---------- Extract to read
2. A process of claim 1 wherein the size of said material is reduced by attritor milling to produce said finer powder.
3. A process of claim 1 wherein after said resolidification, said high temperature treated material is classified to obtain the desired particle size of said spherical particles.
4. A process of claim 1 wherein said titanium based material is titanium metal.
5. A process of claim 1 wherein said titanium based material is a titanium alloy.
6. A process of claim 1 wherein said titanium based material is titanium metal with additives selected from the group consisting of oxides, nitrides, borides, carbides, silicides, carbonitrides, and mixtures thereof.
7. A process of claim 1 wherein said titanium based material is a titanium alloy with additives selected from the group consisting of oxides, nitrides, borides, carbides, silicides, carbonitrides, and mixtures thereof.
--------------------
** Stated exercise A **
Echo the passage of the titanium patent claims that opens with the words containing "3. A process" and closes with "said spherical particles.".
** Stated exercise B **
In the titanium patent claims, why is the high temperature treated material classified after resolidification?
The lines after this point bear no relation to the titanium patent claims.
---------- Dataset extract
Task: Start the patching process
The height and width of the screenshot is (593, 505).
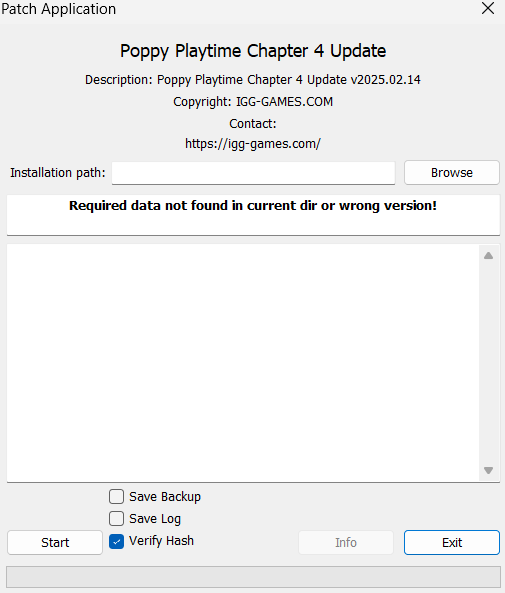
--------------------
** Result A **
3. A process of claim 1 wherein after said resolidification, said high temperature treated material is classified to obtain the desired particle size of said spherical particles.

** Result B **
It is classified to obtain the desired particle size of the spherical particles.